Specifically, comments should never explain how the code does something. Because the code already explains how the code does something. That is, in fact, what code is: a specification for how to do something. Comments also should not explain what the code does. This should be obvious from good, intention-revealing names.

Comments should only ever explain why code does something in a certain, non-obvious, way. Again, ideally, code should be obvious, and I shouldn't need to explain why the code is the way it is – it should be obvious from the code. However, there are certain cases where the obvious way to do something is the wrong way to do it. And in that case, for example, it would make sense to write a comment explaining what the obvious way is, why it doesn't work, and why this particular, non-obvious way, is the correct way.

Here is an example that could benefit from a comment:

while i < (copy.size * 5)

Why 5 instead of 4 or 6?

The most useless kind of comment is a comment that just repeats what the code already says.

For example, here:

# Return the shuffled copy.
copy

Every Rubyist knows that the last expression evaluated inside a method body is the return value of that method body. There is no reason to educate a reader about this fact.

Or here:

copy = [] # Create a copy of the array.

The name of the variable already says what the code does.

Constant expression in loop

This expression is evaluated over and over again in the loop:

copy.size

as well as

copy.size * 5

Both of these expressions are constant, they will never change. Therefore, there is no need to evaluate them multiple times:

copy_size = copy.size
iterations = copy_size * 5

while i < iterations
  loop do # Make sure, that an element isn't overwritten with itself.
    left = rand(copy_size)
    right = rand(copy_size)

    break if left != right
  end

  copy[left], copy[right] = copy[right], copy[left]

  i += 1
end

This actually not so much about optimizing the code, since any half-smart compiler will perform this optimization anyway. The main point is that this makes the code more readable by

  • giving a name to the iterations variable, clearly telling the reader what this expression is meant to do and
  • making it clear to the reader that this expression is not changing, making the code easier to analyze.

Higher-level iterators

Ruby has many powerful iteration methods in its collections library. Using each directly is almost always sub-optimal. This particular pattern that you are using:

  • Initialize an accumulator. (In this case the array assigned to copy.)
  • Iterate over the collection and add to the accumulator.
  • Return the accumulator.

Is known as a Fold, and is available in Ruby in two forms, Enumerable#each_with_object and Enumerable#inject.
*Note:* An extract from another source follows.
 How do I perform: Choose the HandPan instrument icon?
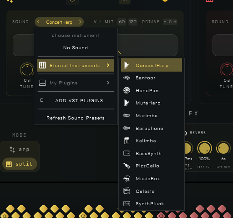tap(127, 90)
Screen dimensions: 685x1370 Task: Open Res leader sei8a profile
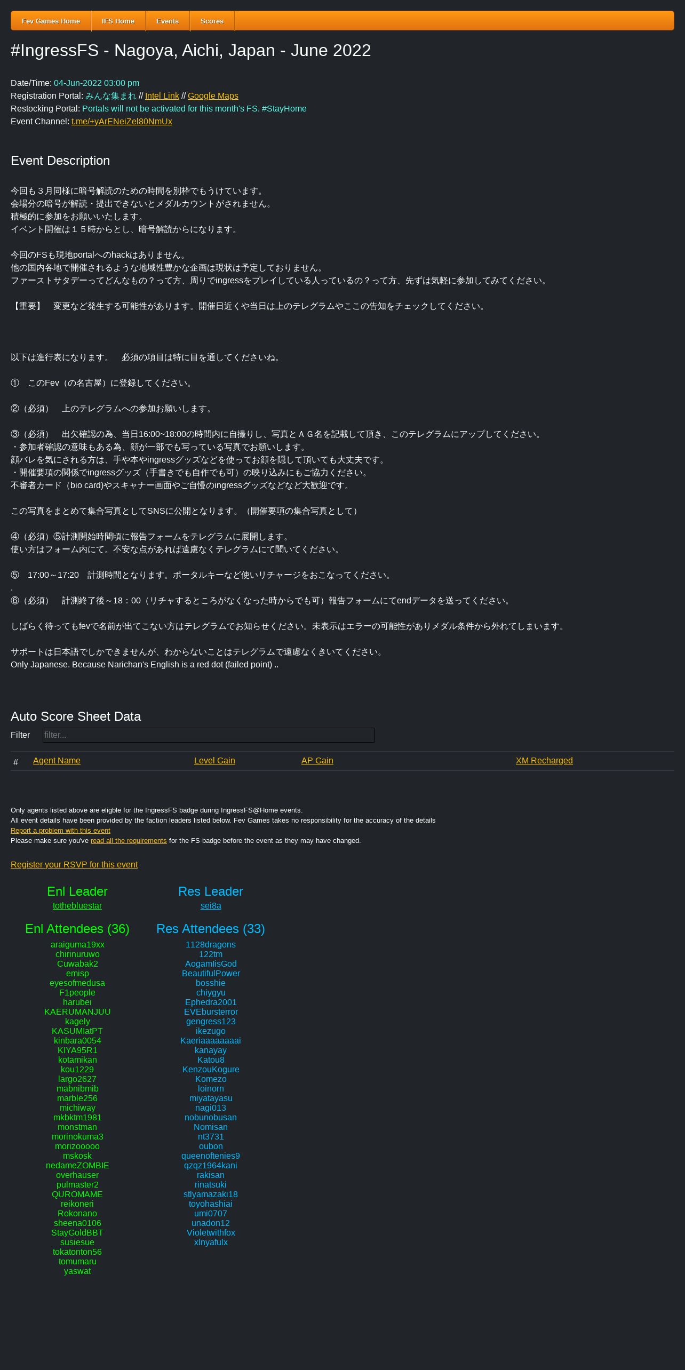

Enumerable#inject is the more functional form, which is intended for a functional transformation of the code, and using it would look a bit like this:

copy = inject([]) { |result, item| result + [item] }

However, in this case, I think Enumerable#each_with_object is slightly more readable:

copy = each_with_object([]) { |item, result| result << item}

Excursion: Generality of fold (inject / each_with_object)

When I wrote above that you can rewrite this iteration with inject or each_with_object, that was actually a tautological statement. I didn't even have to read the code to make this statement.

It turns out that fold is "general". Every iteration over a collection can be expressed using fold. This means, if we were to delete every method from Enumerable, except inject, then we could re-implement the entire Enumerable module again, using nothing but inject. As long as we have inject, we can do anything.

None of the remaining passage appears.